No denials printed by snappy-debug.security or dmesg. Just silently reduces output of lsusb -v if raw-usb is not connected.

Thank you.

jdstrand · September 28, 2018, 12:39pm

raw-usb grants more than just ‘observe’ to the snap and IMO, the lack of information when raw-usb is not connected is ‘ok’. If the user wants full information, then the user can manually connect it. -1 to auto-connect raw-usb.

+1 to:

hardware-observe
mount-observe
network-observe
system-observe
upower-observe
log-observe

-1 to physical-memory-observe. This is pretty powerful and the user can manually connect for biosdecode.

jdstrand · September 28, 2018, 12:39pm

@alexmurray, @natalia, @sergiusens and @Wimpress - can one/all of you vote on this?

alexmurray · October 2, 2018, 1:46am

Not directly related to the request for interfaces - but can you instead use the udisks2 interface to get the SMART data? This then might require less specific access for hw-probe itself.

jdstrand · October 9, 2018, 2:00pm

@linuxhw - can you answer @alexmurray’s question?

@alexmurray, @natalia, @sergiusens and @Wimpress - can one/all of you vote on this?

linuxhw · October 9, 2018, 8:18pm

@alexmurray @jdstrand

Currently I’m learning how to query SMART attributes via DBus [1, 2] or udisksctl. But this is a temp solution. I’m looking forward to get report of smartctl -x /dev/sdX in future since it’s used in the HDD/SSD Real-Life Reliability Test study and by the smartmontools project team to improve drivesdb.h.

Thank you.

jdstrand · October 18, 2018, 4:14pm

Now that Alex’s question was answered, @alexmurray, @natalia, @sergiusens and @Wimpress - can one/all of you vote on this?

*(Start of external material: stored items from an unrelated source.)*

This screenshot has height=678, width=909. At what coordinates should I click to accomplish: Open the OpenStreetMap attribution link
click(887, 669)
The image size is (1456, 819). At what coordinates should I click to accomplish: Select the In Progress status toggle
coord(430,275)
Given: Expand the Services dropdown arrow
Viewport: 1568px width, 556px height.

alexmurray · October 18, 2018, 11:32pm

@jdstrand - I concur with your votes above (-1 raw-usb and physical-memory-observe, +1 hardware-observe mount-observe network-observe system-observe upower-observe log-observe)

jdstrand · October 19, 2018, 11:52am

2 vote for and 0 votes against:

hardware-observe
mount-observe
network-observe
system-observe
upower-observe
log-observe

Granting use of these interfaces. This is now live.

0 votes for and 2 votes against physical-memory-observe and raw-usb.